The increased risk of cognitive decline and dementia in smokers compared to non-smokers is supported by several prospective studies. These observations were corroborated by the Honolulu-Asia Aging Study in which a dose-response relationship was established between the number of pack-years and the deposition of amyloid substance in the brain [45]. It has been widely recognised that tobacco has important effects on the cardiovascular system, including the development of atherosclerosis and small vessel brain disease [8]. In addition to the direct neuronal damage caused by neurotoxins, data from the Whitehall II study showed a selective risk for certain cognitive domains [46], possibly because nicotine has psychoactive effects and stimulates acetylcholine receptors in the brain [8].

There is a wealth of literature on the association between physical activity and improved cognitive performance. Numerous underlying hypotheses have tried to explain how physical activity might protect brain health. The prominent theories are that physical activity leads to increased cerebral blood flow, neurogenesis, angiogenesis, and synaptic plasticity while at the same time reducing inflammation and improving resistance to brain insults [47-49].

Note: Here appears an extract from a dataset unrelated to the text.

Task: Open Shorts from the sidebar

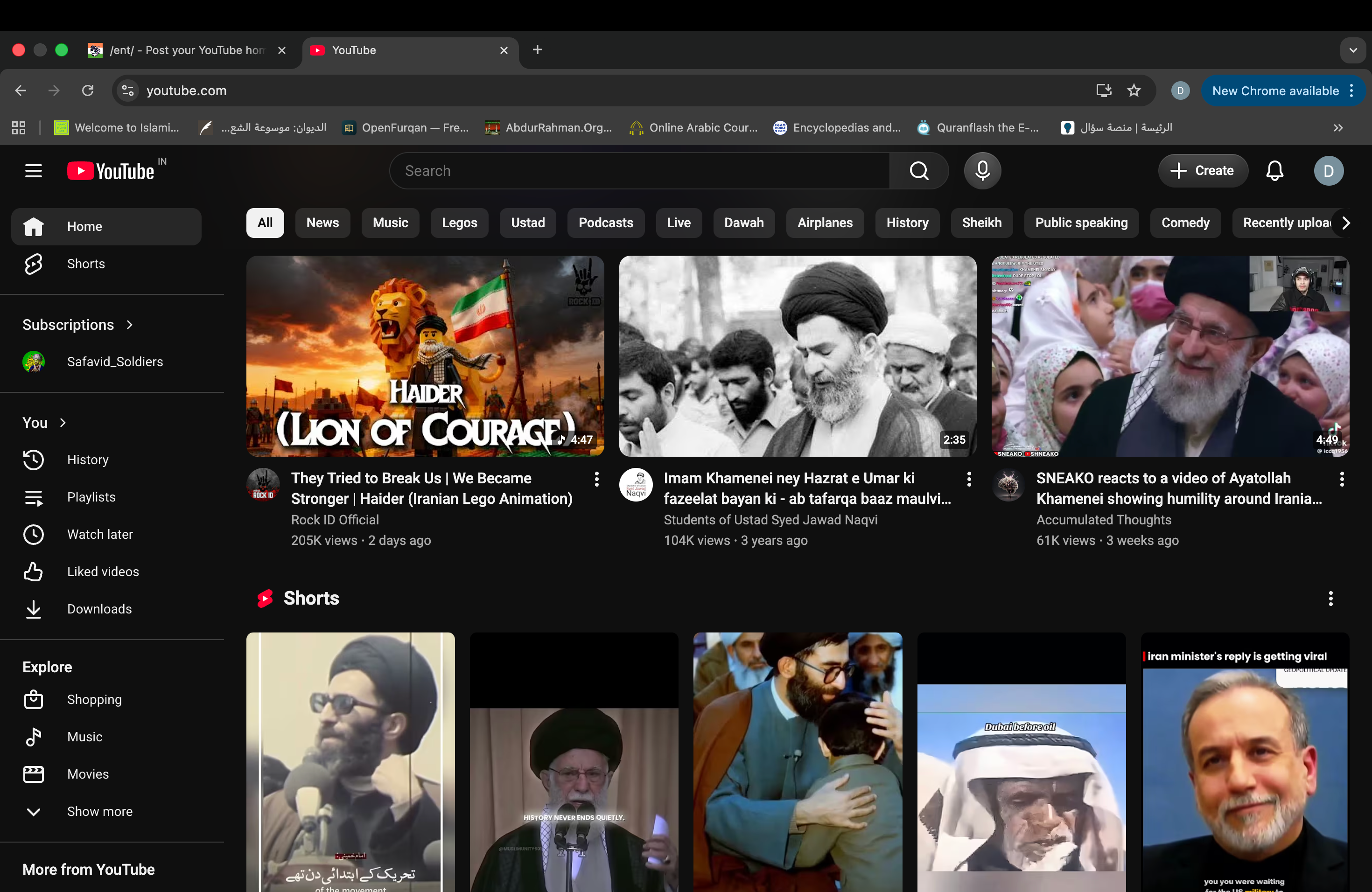Action: tap(86, 264)
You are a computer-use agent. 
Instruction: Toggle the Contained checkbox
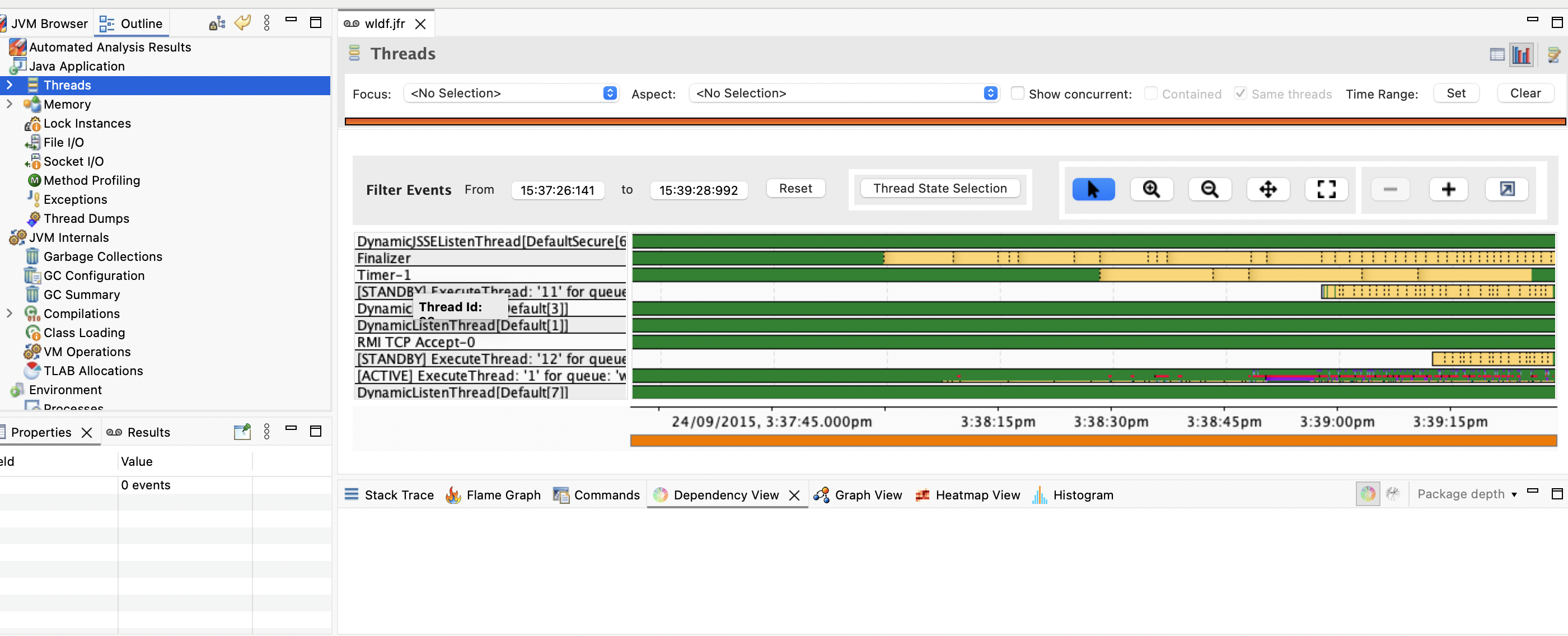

Some limitations of this study require discussion. Firstly, the impact of other variables that might influence cognitive performance was not evaluated. This is a cross-sectional study while the associations being measured happened over a long period, which could be a limitation of this study. Additionally, even though this work is cross-sectional, SHARE data collection is ongoing and future observations over an extended period will allow for analyses between cognitive decline and its associated cardiovascular risk factors. The sampling procedure could also influence some of the results. In Northern and Western European countries, there is a higher proportion of the elderly population that is institutionalised, which could have excluded an unhealthier population from our sample. The sample from Southern Europe (Spain, Portugal and Italy), where old people often live with their families, has a higher chance of being included in the SHARE survey. Moreover, some variables presented high non-response ratios, which might affect the results. Finally, there are some contradictory studies on self-reported measures, a practice criticised by some authors but considered reliable by others. To the best of our knowledge, this is the first study to directly compare elderly populations from 16 European countries and provides evidence that cardiovascular risk factors are strongly associated with impaired cognitive function, even after accounting for sociodemographic and health status. Moreover, we report important results about the heterogeneity across Europe, with valuable policy implications on late life cognitive decline prevention that could be implemented in the clinical setting.

In conclusion, impaired cognitive function in terms of verbal fluency, numeracy and perceived memory is highly prevalent but unequally distributed across Europe. This is associated with multiple factors, namely cardiovascular risk factors, most of which can be prevented or treated.